茨城県が運営にかかわる結婚支援所「いばらき出会いサポートセンター」で昨年度に交際を開始した会員のカップルの組数が1000組を突破し、2020年度から3倍以上になった。茨城県では、人工知能(AI)が相性の良い相手を紹介するシステムの導入や女性会員の増加が好調の要因とみている。
視野広がる
「趣味は異なったが、相手と波長がぴったりだった」。茨城県東海村在住の会社員男性(37)は、同センターを利用し、今年4月に茨城県内の会社員女性(37)と婚約した。女性とは、AIを活用したマッチングシステムで出会って交際を開始し、約1年7か月後に婚約に至ったという。

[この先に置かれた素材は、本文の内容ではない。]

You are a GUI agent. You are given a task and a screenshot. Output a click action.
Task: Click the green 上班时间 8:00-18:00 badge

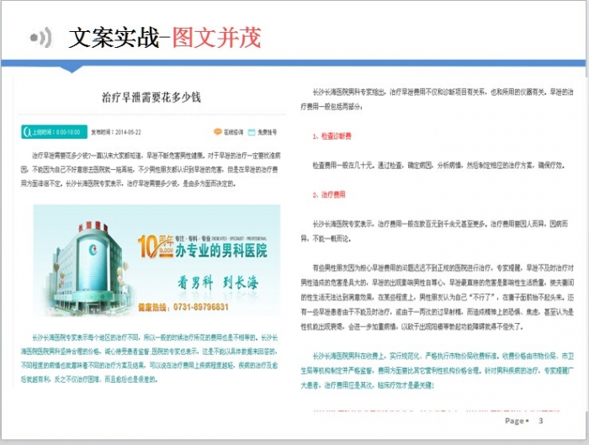53,132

「次のうちどちらの行動が許せないか。〈1〉家族や友人と接する際、より良い関係を作るために行動せず、一人でいることを好む〈2〉仲間内でもめ事があっても、積極的に関わろうとしない」
AIマッチングシステムは、このように自分が重視している価値観を問う112問の質問に答えると、自動的に自分と相性の良い相手を1〜3個の星の数で提案してくれる仕組みだ。星の数が多いほど相性がいいことになる。21年4月に導入を開始したシステムで、男性は「今まで自分が選ばなかったようなタイプの女性を紹介してくれて、視野が広がった」と話す。

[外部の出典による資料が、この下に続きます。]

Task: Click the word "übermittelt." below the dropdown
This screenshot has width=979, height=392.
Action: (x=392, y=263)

そうしたシステムが評判を呼び、入会者数、成婚数が増加している。茨城県少子化対策課によると、お見合い件数は、20年度の約2・5倍以上の3075組に増え、交際開始件数も20年度に415組だったのが、22年度には1319組になった。
男女比は6対4に近づく
また会員の男女の比率として、女性が男性の半分以下であったことから、センターは昨年、最大2万2000円かかる入会登録料を無料にするキャンペーンを計6か月実施。昨年度の女性入会者数は、新たに766人となり、男女比は6対4に近づいた。

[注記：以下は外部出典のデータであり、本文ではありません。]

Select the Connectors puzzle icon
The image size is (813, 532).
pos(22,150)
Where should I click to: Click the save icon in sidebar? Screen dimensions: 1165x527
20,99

ただ、マッチング数を増やすため、同課は「更なる女性会員の増加は必要だ」と指摘する。そのため、今年度は通年で女性の登録料の無料キャンペーンを実施している。今も、女性が続々と入会しているという。
国立社会保障・人口問題研究所によると、50歳時の茨城県内の未婚率(20年)は、男性が28・85%、女性が14・65%と、前回調査時の15年に比べ、男性は4・56ポイント、女性は3・96ポイント増加している。同課の担当者は「少子化の大きな要因は、未婚化と晩婚化。センターを活用して、結婚支援を強化していきたい」と話している。